WHAT NEEDS TO BE DONE: Pull every line that includes the word "dimensions" out of the data below and copy it.

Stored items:
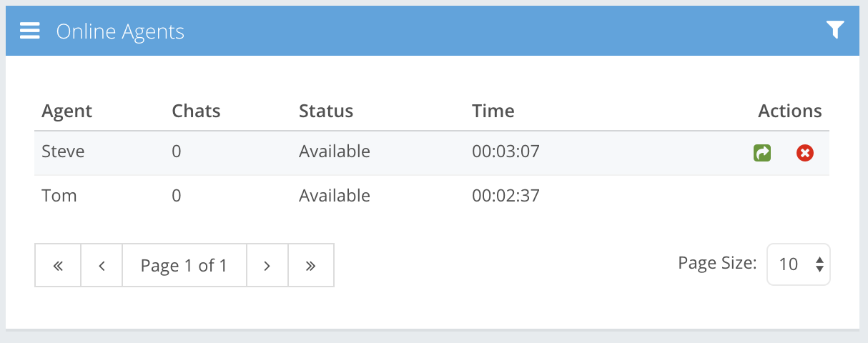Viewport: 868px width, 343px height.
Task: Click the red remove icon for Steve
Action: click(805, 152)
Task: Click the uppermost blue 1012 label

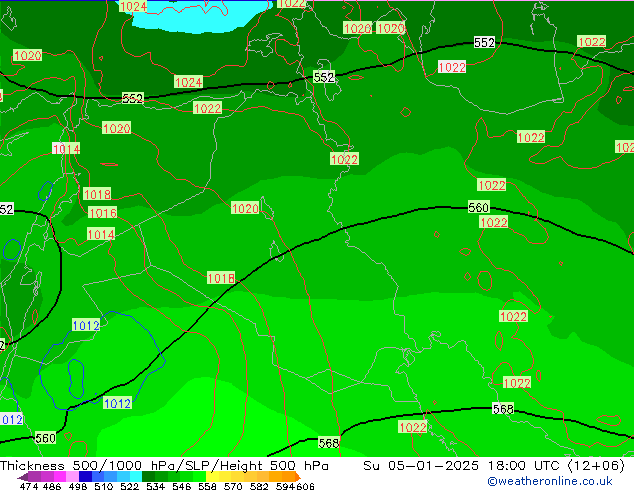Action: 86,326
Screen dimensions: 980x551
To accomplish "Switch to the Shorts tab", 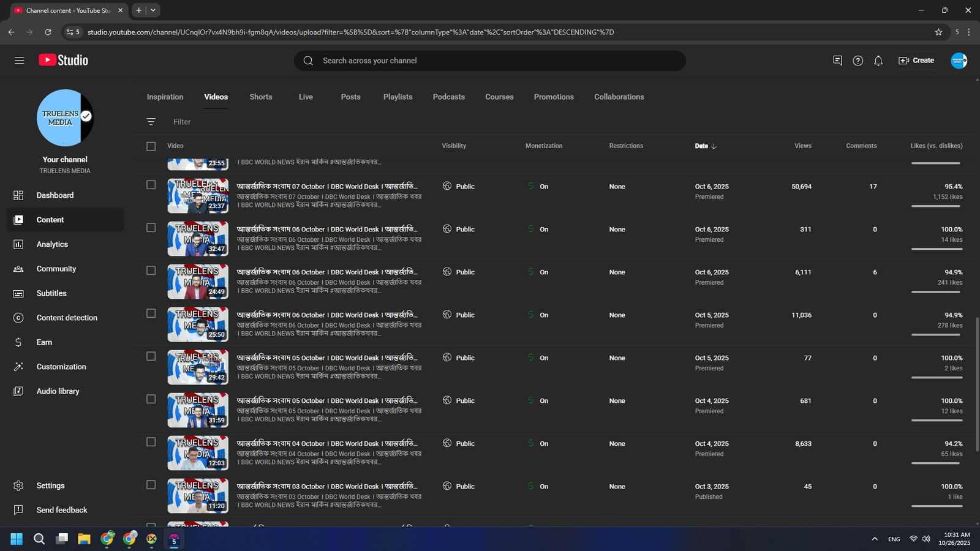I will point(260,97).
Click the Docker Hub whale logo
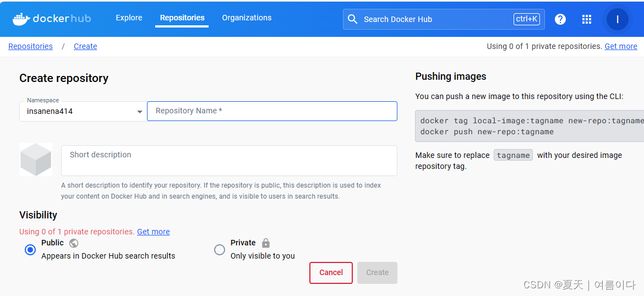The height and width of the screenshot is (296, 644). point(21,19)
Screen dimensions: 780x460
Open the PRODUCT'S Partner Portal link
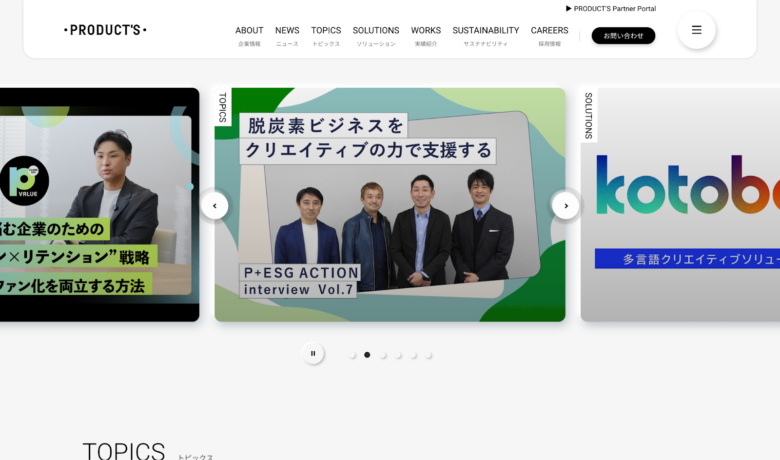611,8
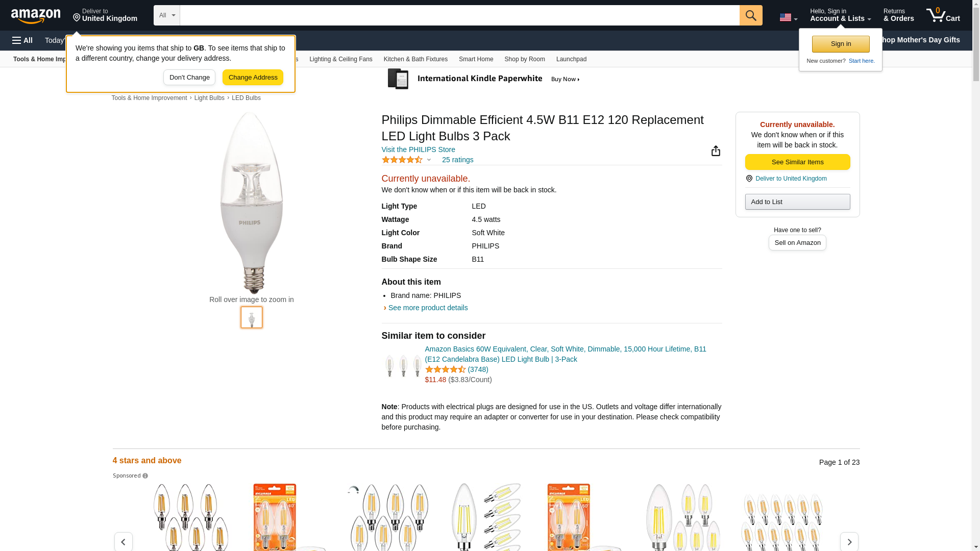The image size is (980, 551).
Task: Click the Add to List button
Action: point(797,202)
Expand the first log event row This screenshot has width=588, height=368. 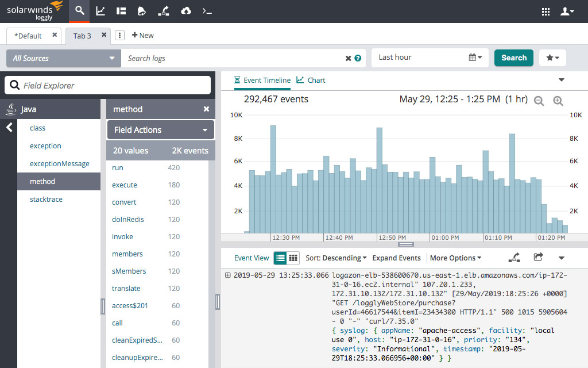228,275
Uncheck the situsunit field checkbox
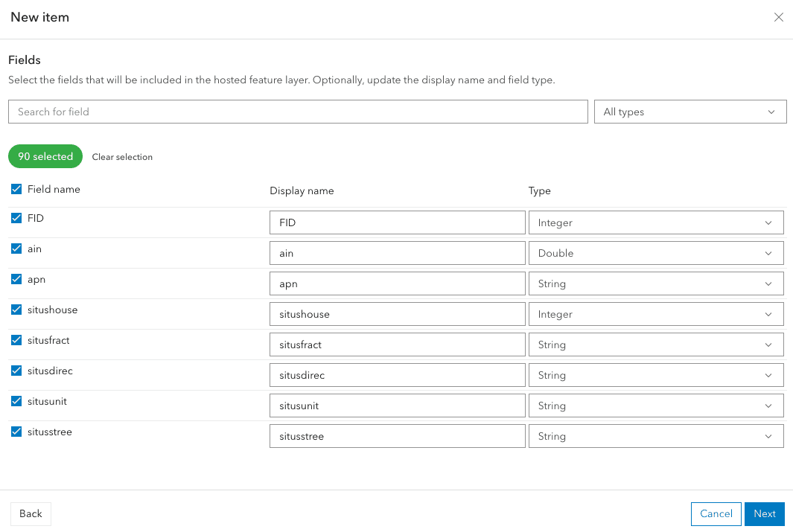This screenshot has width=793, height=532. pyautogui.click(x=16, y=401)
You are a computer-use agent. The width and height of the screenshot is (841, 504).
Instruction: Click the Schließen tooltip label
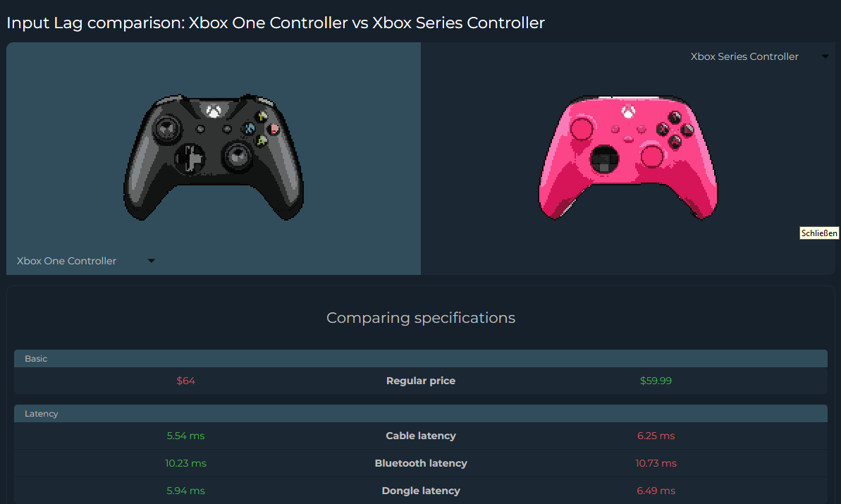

REPLY:
Screen dimensions: 980x551
Screen dimensions: 780x460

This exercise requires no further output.